Written exercise 1:
Answer these questions from the forum thread on forecasting:
(a) What three units does the reply give as possible steps between samples?
(b) Which hours ahead does the commenter want to predict in the example?
(c) Which metric does the code assign without commenting it out?

Source excerpt:
-- Begin --

Good question! It's implicit to your problem. Indeed we assume a uniform step between samples. So it could be a day, an hour, or even a second. It depends on your problem.

i see ... but if i add an explicit set of features as the xs argument, that would be taken instead of horizon right?

so for example if i want to predict the next 1.5, 6 and 13 hours i would do:

model.predict(horizon=3, xs=[{ Time: now + datetime.delta( 90 minutes), ... other features   },{ Time: now + datetime.delta( 6 hours), ... other features   }, { Time: now + datetime.delta( 13 hours), ... other features   }])

right?

dberardo-com commented 2 years ago

the reason why i am asking is because i am trying to compare the predictions made from the same model 6hours, 24hours, and 30 days ahead, with one another, and i get strange results. Here the plot of 24 hours ahead (looking ok). and then the one 6 hours ahead ... which is supposed to look better, but it is not.

Notice that in my "experiment" i shift the rows in the DB so that the forecast made now is compared to the actual realization of the stochastic variable. This happens at the end of this code:

import pandas as pd
import moment
import datetime

scores=[]
counter = 0
dataset = gen_dataset()
total = len(list(dataset))
model=gen_model()
metric = metrics.SMAPE()
#metric = metrics.Rolling(metrics.MAE(), 12)
for x, y in gen_dataset():  
    counter = counter+1
    x = x['Time']
    x_orig = x
    y_orig = y
    if y == None: continue

    if counter > 2:
        horizon=period
        future = [{'Time': x + datetime.timedelta(hours=m)} for m in range(1, horizon + 1)]
        pred=model.forecast(horizon=horizon,xs=future)
        s1=pred[-1]
        horizon=int(period/4)
        future = [{'Time': x + datetime.timedelta(hours=m)} for m in range(1, horizon + 1)]
        pred=model.forecast(horizon=horizon,xs=future)

-- End --

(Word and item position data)
-- Begin --

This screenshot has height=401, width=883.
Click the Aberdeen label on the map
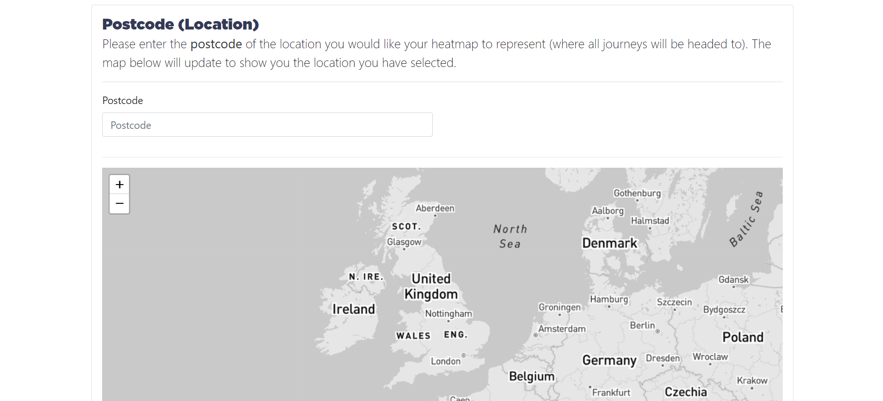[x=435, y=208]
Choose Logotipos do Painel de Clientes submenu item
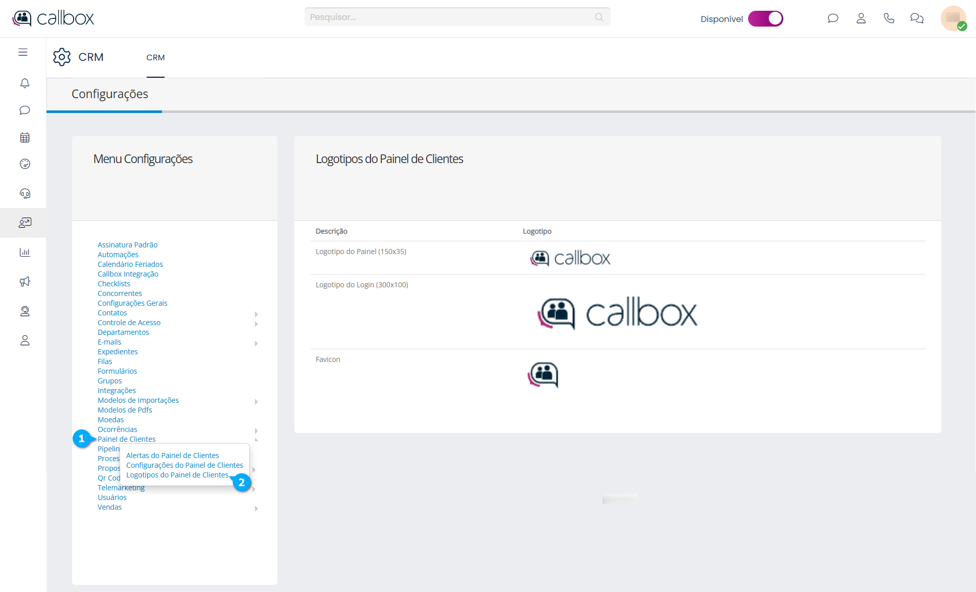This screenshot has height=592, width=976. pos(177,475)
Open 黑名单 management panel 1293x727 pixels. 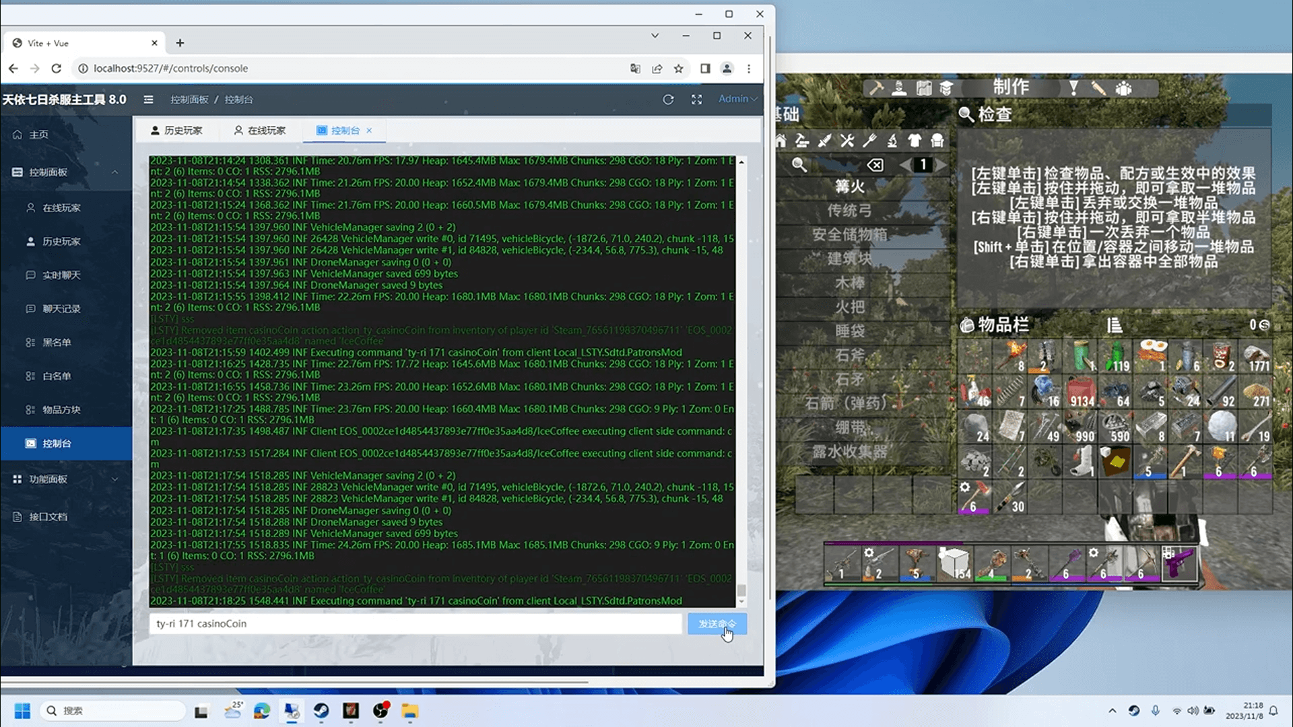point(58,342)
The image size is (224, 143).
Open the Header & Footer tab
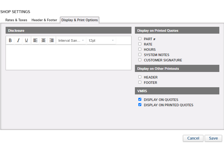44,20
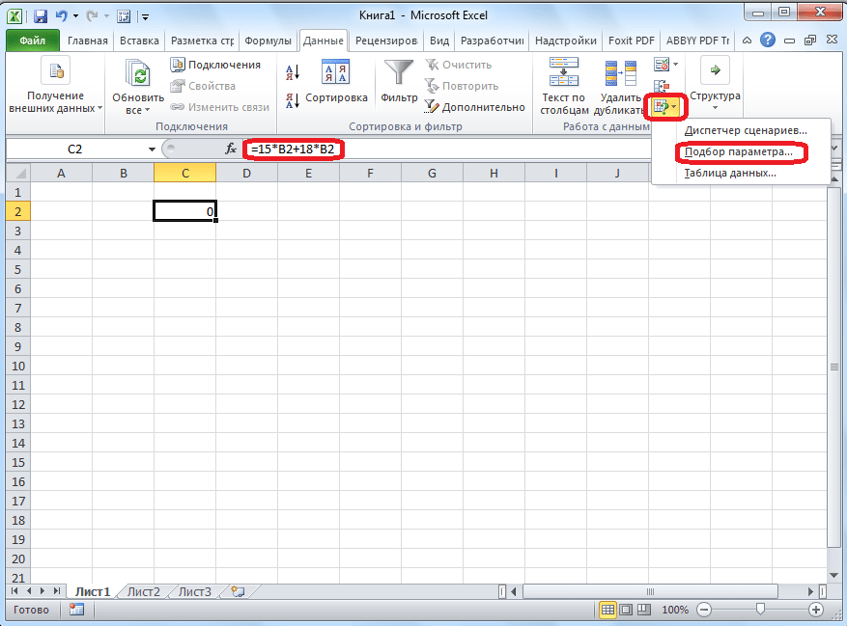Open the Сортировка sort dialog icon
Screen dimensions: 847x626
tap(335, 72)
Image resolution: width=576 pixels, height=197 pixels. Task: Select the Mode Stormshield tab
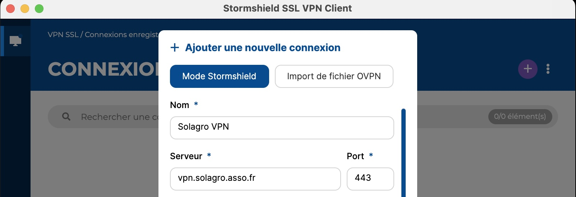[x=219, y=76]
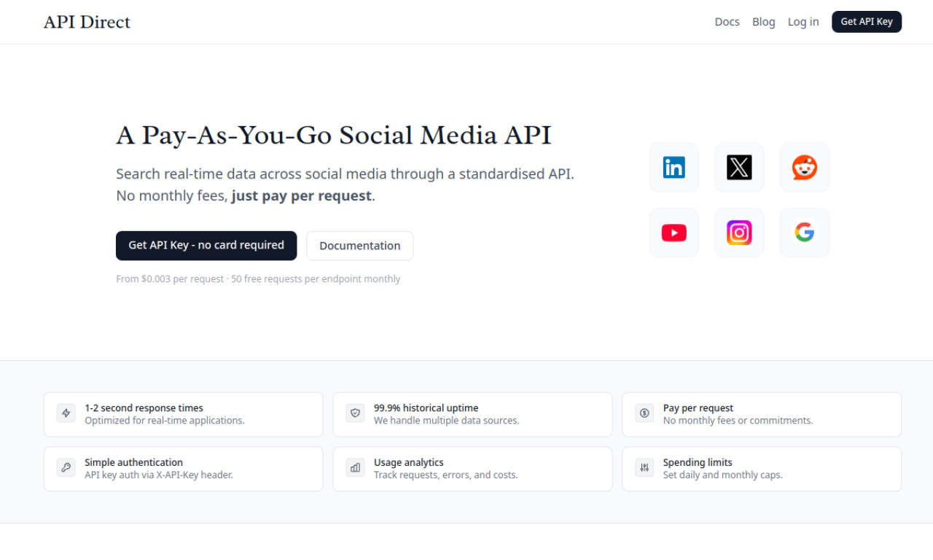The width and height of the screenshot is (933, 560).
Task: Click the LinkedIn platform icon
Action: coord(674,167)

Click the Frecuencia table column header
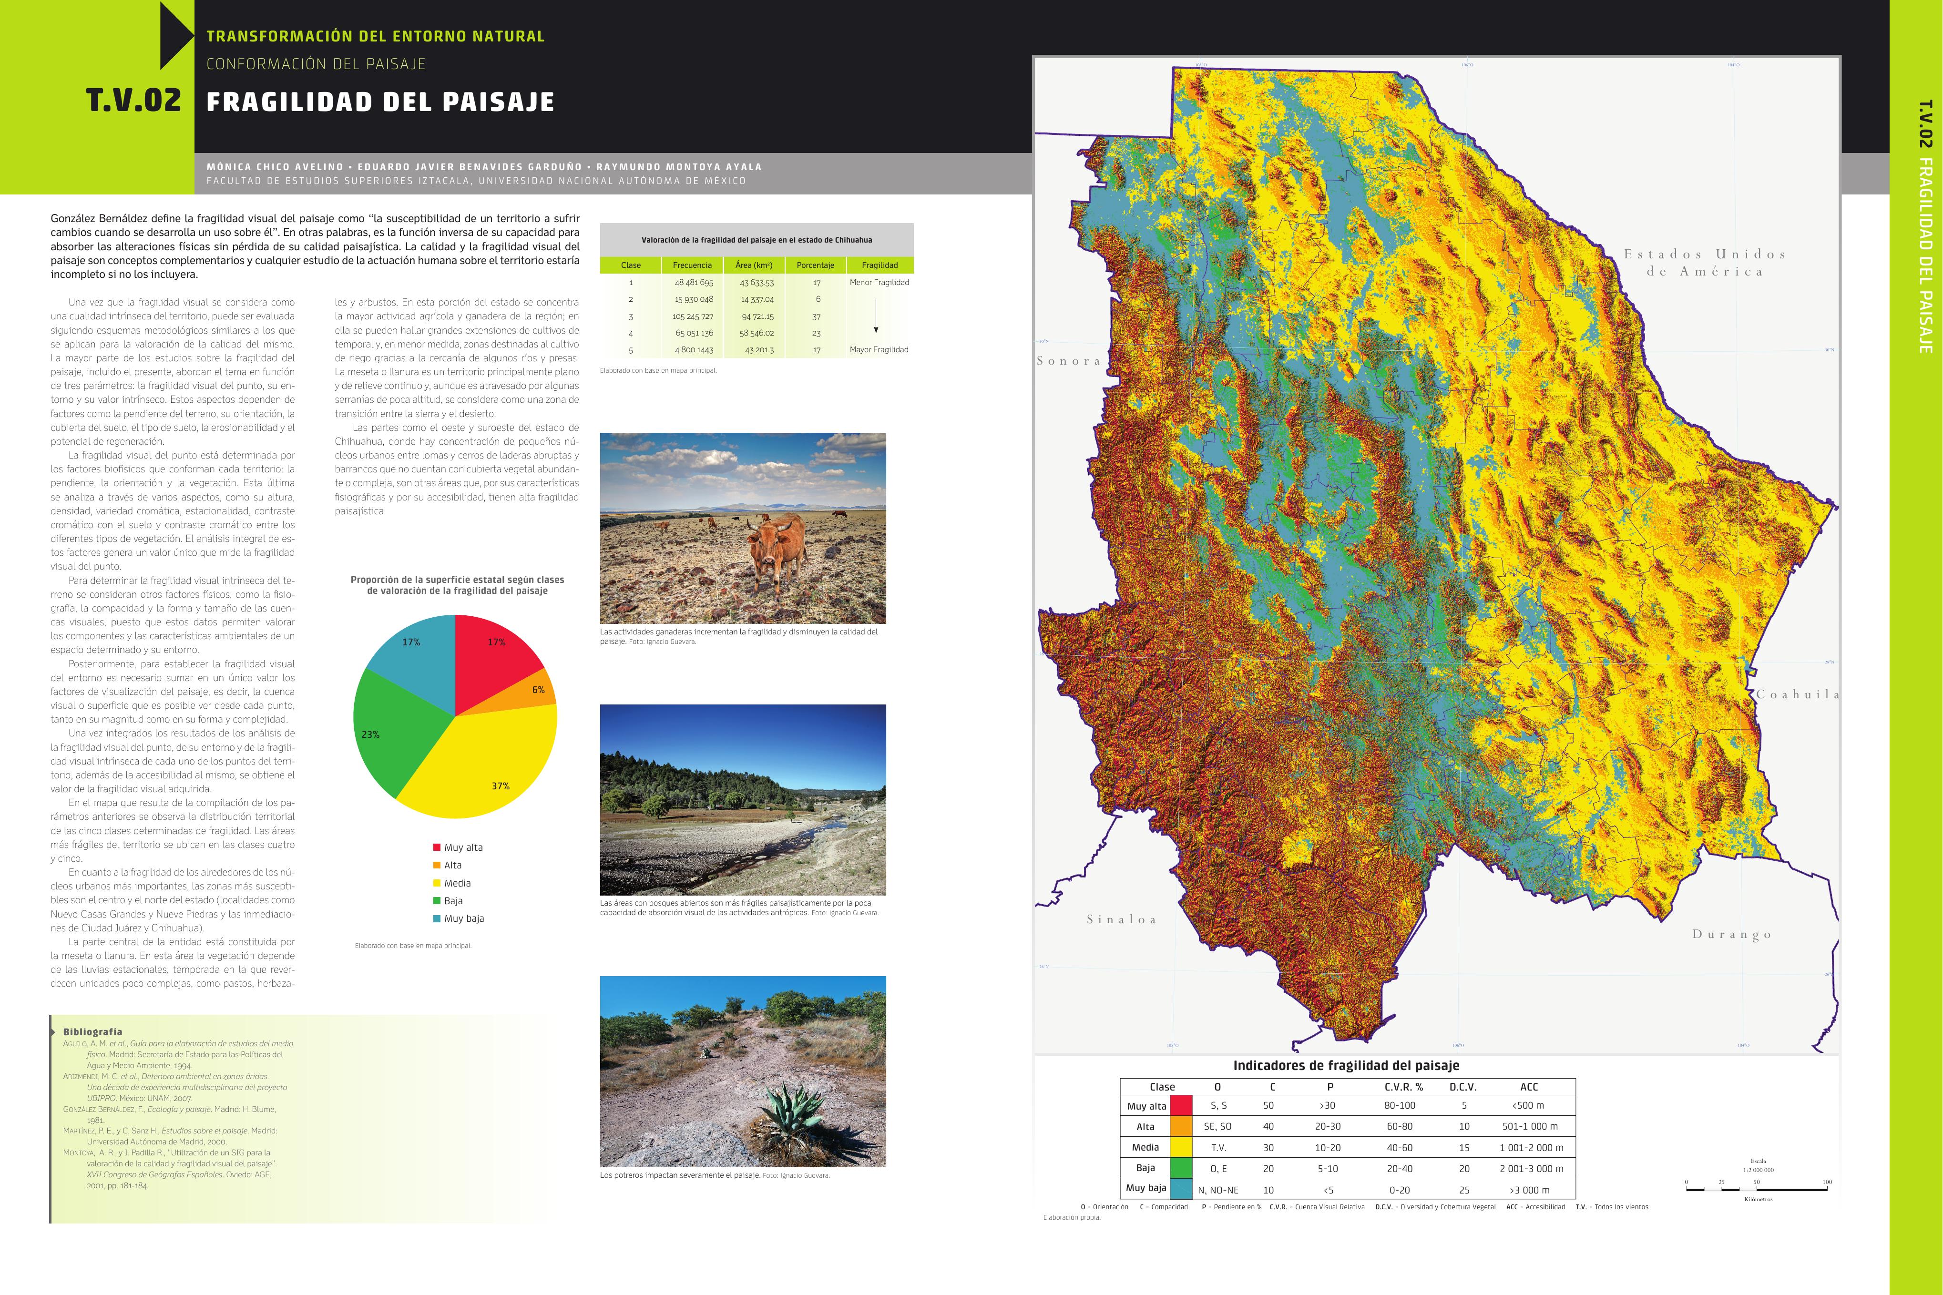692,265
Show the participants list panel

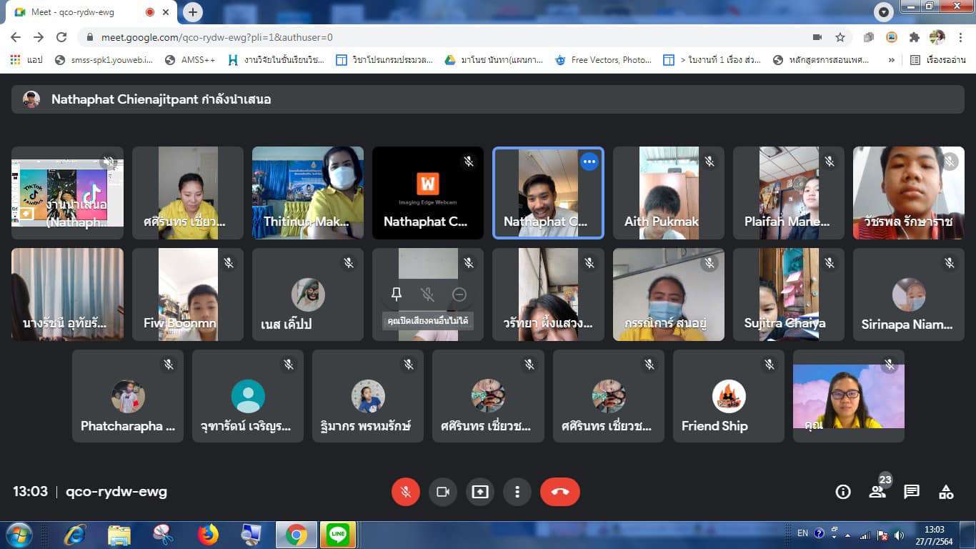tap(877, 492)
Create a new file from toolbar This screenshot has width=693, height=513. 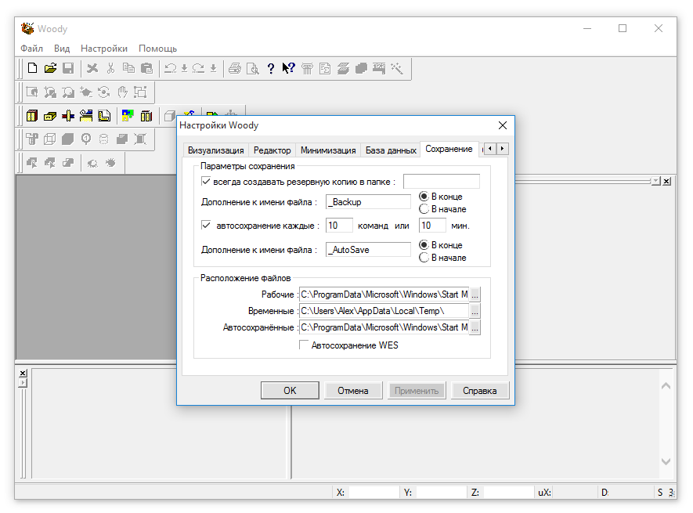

-- End --

Written exercise 2: Rewrite the entries from the line with "Show the participants list panel" through the end of the entries, replacing "toolbar" with "menu bar" and changing nothing else. Leave out the pictures.

Finished answer 1:
(a) A day, an hour, or a second.
(b) The next 1.5, 6 and 13 hours.
(c) metrics.SMAPE()

Finished answer 2:
Show the participants list panel

tap(877, 492)
Create a new file from menu bar This screenshot has width=693, height=513. 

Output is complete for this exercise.